The ACR, headquartered in Reston, Va., awards accreditation to facilities for the achievement of high practice standards after a peer-review evaluation of the practice. Evaluations are conducted by board-certified physicians and medical physicists who are experts in the field. they assess the qualifications of the personnel and the adequacy of facility equipment. The surveyors report their findings to the ACR's Committee on Accreditation, which subsequently provides the practice with a comprehensive report.
The ACR is a national organization serving more than 32,000 diagnostic and interventional radiologists, radiation oncologists, and nuclear medicine and medical physicists with programs focusing on the practice of medical imaging and radiation oncology and the delivery of comprehensive health care services.
What is MRI?
MRI is a scanning technique that allows your doctor to see areas of your body without the use of x-rays. With a large magnet and radio frequencies, we can provide detailed images of internal body structures. MRI is considered an extremely safe procedure for most people, but because of high magnetic field and radio frequencies there are some people who cannot have an MRI.

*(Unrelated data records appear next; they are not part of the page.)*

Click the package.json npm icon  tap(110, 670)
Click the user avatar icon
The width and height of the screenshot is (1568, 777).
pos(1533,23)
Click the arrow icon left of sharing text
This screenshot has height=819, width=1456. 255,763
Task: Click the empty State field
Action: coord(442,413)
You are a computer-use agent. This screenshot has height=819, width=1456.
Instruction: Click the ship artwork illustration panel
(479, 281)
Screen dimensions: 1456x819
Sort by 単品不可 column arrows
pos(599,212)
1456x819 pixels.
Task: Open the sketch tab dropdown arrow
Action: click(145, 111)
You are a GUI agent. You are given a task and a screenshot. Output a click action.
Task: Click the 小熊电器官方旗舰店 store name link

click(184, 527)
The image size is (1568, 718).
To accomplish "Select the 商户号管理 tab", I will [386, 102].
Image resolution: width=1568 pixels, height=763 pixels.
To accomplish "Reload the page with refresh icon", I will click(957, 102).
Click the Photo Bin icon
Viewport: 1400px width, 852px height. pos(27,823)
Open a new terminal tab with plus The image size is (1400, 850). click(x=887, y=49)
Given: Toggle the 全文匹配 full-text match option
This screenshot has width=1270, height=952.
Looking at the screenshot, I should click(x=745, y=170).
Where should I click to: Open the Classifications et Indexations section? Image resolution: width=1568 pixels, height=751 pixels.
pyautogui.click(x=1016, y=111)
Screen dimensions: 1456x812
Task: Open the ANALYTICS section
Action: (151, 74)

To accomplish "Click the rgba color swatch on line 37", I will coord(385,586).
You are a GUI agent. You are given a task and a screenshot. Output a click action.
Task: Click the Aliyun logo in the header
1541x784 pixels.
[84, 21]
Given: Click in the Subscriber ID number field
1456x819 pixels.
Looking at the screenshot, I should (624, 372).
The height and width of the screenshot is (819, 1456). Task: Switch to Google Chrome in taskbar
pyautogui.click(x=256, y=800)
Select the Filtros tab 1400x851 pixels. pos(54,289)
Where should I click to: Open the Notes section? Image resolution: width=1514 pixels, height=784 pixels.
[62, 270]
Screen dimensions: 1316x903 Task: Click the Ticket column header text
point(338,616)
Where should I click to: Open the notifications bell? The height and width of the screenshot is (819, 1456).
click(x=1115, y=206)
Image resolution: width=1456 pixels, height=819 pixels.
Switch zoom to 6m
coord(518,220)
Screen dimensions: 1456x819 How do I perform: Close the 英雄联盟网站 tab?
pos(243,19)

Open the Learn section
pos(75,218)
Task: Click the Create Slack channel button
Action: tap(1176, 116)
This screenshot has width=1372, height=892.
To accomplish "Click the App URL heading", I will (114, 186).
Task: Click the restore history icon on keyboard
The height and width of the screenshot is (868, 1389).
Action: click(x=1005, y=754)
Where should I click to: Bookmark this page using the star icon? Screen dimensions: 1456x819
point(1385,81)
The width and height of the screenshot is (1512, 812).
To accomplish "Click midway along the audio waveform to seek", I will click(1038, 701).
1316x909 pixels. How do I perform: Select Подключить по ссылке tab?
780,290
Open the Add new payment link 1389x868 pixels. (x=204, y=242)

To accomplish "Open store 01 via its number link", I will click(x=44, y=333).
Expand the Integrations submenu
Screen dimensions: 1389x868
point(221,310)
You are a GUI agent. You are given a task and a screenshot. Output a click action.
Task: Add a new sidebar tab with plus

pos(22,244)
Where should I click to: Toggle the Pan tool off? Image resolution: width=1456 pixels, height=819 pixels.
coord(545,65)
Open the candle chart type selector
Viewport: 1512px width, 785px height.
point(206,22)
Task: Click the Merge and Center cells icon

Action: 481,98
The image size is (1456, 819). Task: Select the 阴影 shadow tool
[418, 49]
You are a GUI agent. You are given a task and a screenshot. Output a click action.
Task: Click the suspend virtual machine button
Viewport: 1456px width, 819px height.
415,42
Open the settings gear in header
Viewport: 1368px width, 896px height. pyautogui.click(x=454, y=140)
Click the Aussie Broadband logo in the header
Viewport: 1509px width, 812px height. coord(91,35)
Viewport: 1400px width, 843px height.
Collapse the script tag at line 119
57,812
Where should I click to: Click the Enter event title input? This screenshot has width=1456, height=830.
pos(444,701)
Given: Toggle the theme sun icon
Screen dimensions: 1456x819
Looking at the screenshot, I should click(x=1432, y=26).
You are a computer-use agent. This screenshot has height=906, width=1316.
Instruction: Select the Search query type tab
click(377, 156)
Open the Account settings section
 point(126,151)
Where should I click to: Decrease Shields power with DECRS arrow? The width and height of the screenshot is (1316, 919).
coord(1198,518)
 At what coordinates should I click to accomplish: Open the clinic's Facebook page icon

Before the test you will be asked to fill out a screening form asking about anything that might create a health risk or interfere with imaging.
You cannot have an MRI if you have:
- Cardiac Pacemaker
- Cerebral Aneurysm Clips
If you have ever had exposure to metal fragments in or around the eyes, you will need to go for orbit x-rays prior to your MRI study.
To expect & how to prepare
You will be asked to change into a gown to wear during your MRI study.
You will be asked to remove ALL:
- Jewelry (including body piercing jewelry)
- Hair Clips
- Hearing Aids
- Belt Buckles
- Electronic Devices (such as beepers and cell phones)
- Purse and/or Wallet
Your test will take 45-60 minutes depending on the type of test required. Children 13 and younger may have a parent present in the MRI room.
Parents also must fill out a screening form and change into a gown.
Hearing protection is required
We will offer earplugs or headphones with music. You may bring your own CD if you want, but NO iPods.
In general, there are no known risks associated with performing an MRI on a pregnant woman. However, there have been no studies done on long term effects. It is standard MRI safety to only perform scans on pregnant women for medically necessary reasons. Please let the technologist know if you are pregnant or think you may be pregnant prior to the test.
Our MRI is an “open” design. Depending on what type of test, you will be in the middle of the scanner. Some patients may feel confined or closed in. Our technologists will be able to talk you through the test.